Assignment
In the regression forum thread below, what does Stephen Tashi ask about where the problem came from?

===== Source text =====

Regression Question help

1. Nov 4, 2011

AndreTheGiant

Hi there.

I am having some trouble understanding the full context of this question.

Suppose we have a categorical variable T E (1...n) and we observe k observations for Y when T = n. If a regression model holds:

i) Write down Y in terms of dummy variables X1...Xi

ii) What is the design matrix X

iii) what is b?

So what does it mean when it says there are k observations when T = n? A categorical variable is sort of like a dummy variable right? As in using numbers to represent qualitative measurements such as hair colour etc. So does T only take one value from 1 to n or multiple values?

So if T = n, Y would be represented by B1X1 + ... + BnXn in terms of dummy variables?

how can there only be one b?

Thanks.

2. Nov 4, 2011

Stephen Tashi

I am also. Did this come from a text book or course? If so, what was the subject of the chapter?

Did you mean to write "$T \in \{1,2,..n\}$"?

===== Input data =====

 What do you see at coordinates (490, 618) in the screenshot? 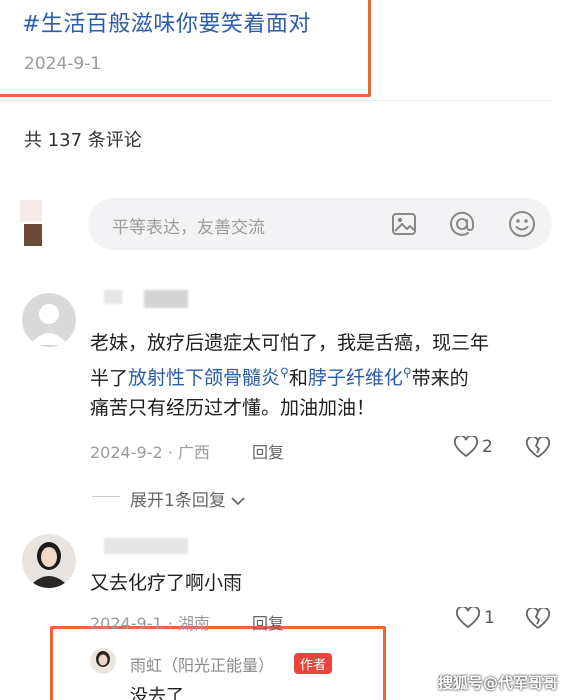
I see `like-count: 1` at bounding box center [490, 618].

=====

Written answer
He asks whether it came from a textbook or course and, if so, what the chapter's subject was.